> _WORKING DATA_
Start

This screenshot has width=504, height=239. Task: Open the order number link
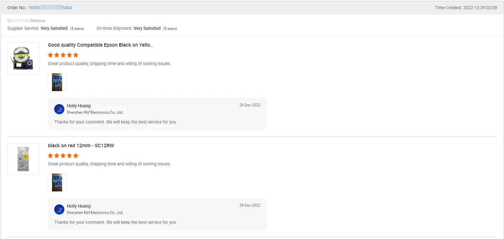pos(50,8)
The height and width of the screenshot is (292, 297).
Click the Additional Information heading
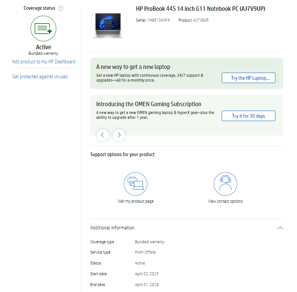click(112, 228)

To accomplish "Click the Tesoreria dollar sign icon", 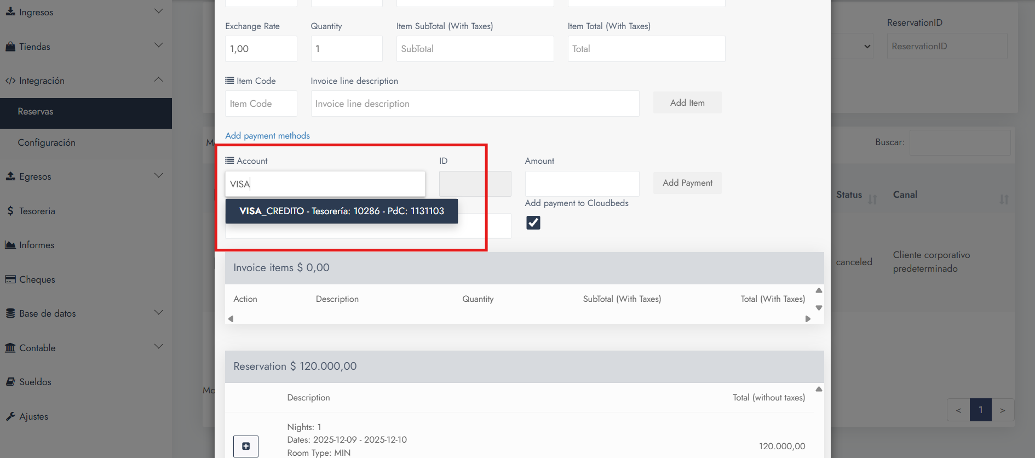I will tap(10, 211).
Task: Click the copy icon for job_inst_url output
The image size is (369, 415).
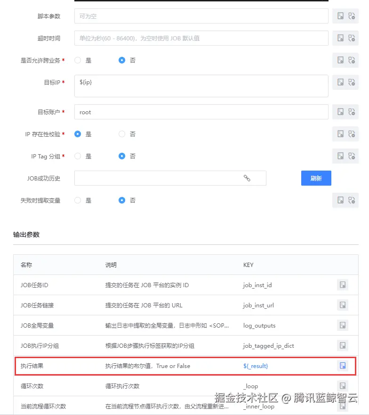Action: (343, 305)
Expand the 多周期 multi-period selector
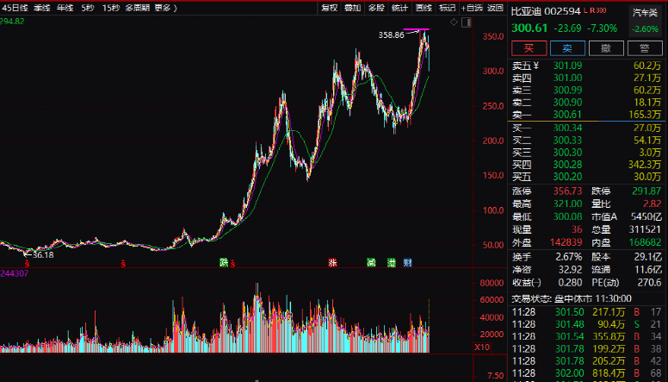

End

> _SET EXERCISE_
Copy the items verbatim, from the line containing "Task: Click the" through the end of the items, omitting the pictures.

> _ANSWER TO THE TASK_
Task: Click the copy icon for job_inst_url output
The image size is (369, 415).
Action: (343, 305)
Expand the 多周期 multi-period selector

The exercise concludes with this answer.